10 questions: Adam Seelig

1) What the fuck is going on?
Exactly.

2) What is
poetic theatre?
Theatre that attempts to find clarity through ambiguity. Not verse theatre. Nor prose theatre or journalistic theatre. It is theatre that treats the text as a score, and treats the gap between actor and audience not as an obstacle to bypass, but as a medium through which multiple meanings can emerge. There’s a difference between shining a light directly into the audience’s eyes, and having it pass through a prism.

3) Whats the story behind the title of One Goat Theatres latest play: Antigone: Insurgency (Sophocles Revisited)?
Sophocles’ play is the tragedy of national security. Post-9/11, it has an enormous amount to say, and by recontextualizing it for Toronto, today (as I did when rewriting the play), it couldn’t be more current.

Post-WWII, under the influence of Bertolt Brecht and Jean Anouilh’s monumental versions of the tragedy, and in the wake of Hitler, Mussolini et al, Antigone was lionized as the quintessential anti-fascist, a freedom fighter. Post-9/11, however, “freedom fighting” has become virtually synonymous with terrorism. So like it or not, Antigone and insurgency go hand in hand, regardless of how commendable or condemnable that insurgency may be.

4) What can we learn from the Ancient Greeks about contemporary geopolitical security issues?

That today’s problems of national security in “free societies” are the same problems that have plagued democracy since democracy was invented. Strict counter-terrorism laws can victimize some (like Maher Arar) while radicalizing others (especially the young: think of Toronto’s own alleged terrorists, or the car-burning rioters of Paris) . . .

5) How did you choose the cast for this play?
Very very carefully! They’re superb: Richard Harte, Earl Pastko and Cara Ricketts.

6) Through your intensive study of them, have you arrived at any unifying theories about Samuel Beckett’s manuscripts?
Beckett is remarkably consistent: he writes himself out of his texts. From following that process repeatedly in his manuscripts, I discovered – as a writer – that to write is to go, impossibly, beyond yourself. The best you can do is “fail better” with each composition.

(Looks like some Beckett-heads posted my essay on the manuscripts online: here.)

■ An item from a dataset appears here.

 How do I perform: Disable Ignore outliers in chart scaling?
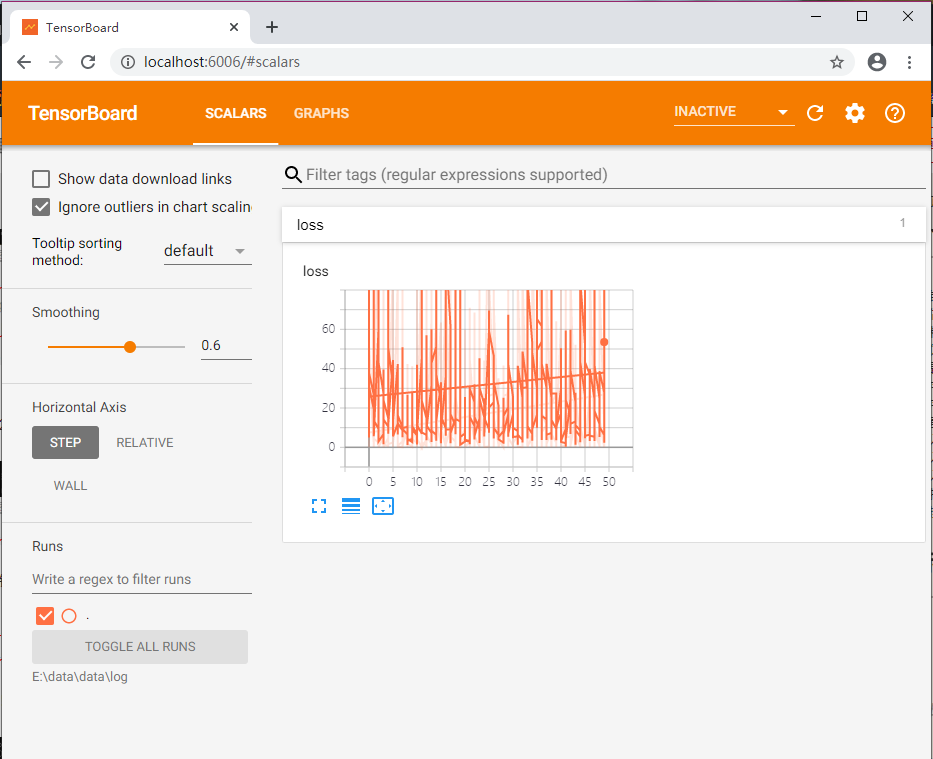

7) In terms of the day-to-day realities of working as a theatre artist, how would you compare Toronto to New York?
Exceptional talent in both, no doubt. New York, by virtue of its population, tends to have more ‘specialists’; Toronto, more ‘generalists’. But to come to your next question . . .

8) If you could change just one thing about theatre in Toronto, what would it be?
More world stage events! The one considerable advantage that New Yorkers have over Torontonians is abundant exposure to international performance of the highest calibre through venues like the Brooklyn Academy of Music.

9) What is it about Yehuda Amichai
s poetry that compels you to keep returning to it for theatrical inspiration?
It’s not Amichai’s poetry that I’ve staged, incidentally, but his barely known dramatic works, some of which rival his very best poetry. I’ve always avoided stage adaptations of poetry intended for the page. As for Amichai, I grew up with his poems, so his dramatic works struck me as a great first project for One Little Goat when I started the company, in New York, in 2002.

10) Which came first, your interest in poetry or your interest in theatre?
Music.

2 thoughts on “10 questions: Adam Seelig

  1. “There’s a difference between shining a light directly into the audience’s eyes, and having it pass through a prism.”

    What a lovely and evocative image this is. Your writing throughout this interview is at once spare and loaded with content. It’s an enviable combination.

  2. What a relief to know that this theatre is out there and in here. Thanks to all to do it, have it and send it.

    Coming to Vancouver anytime soon?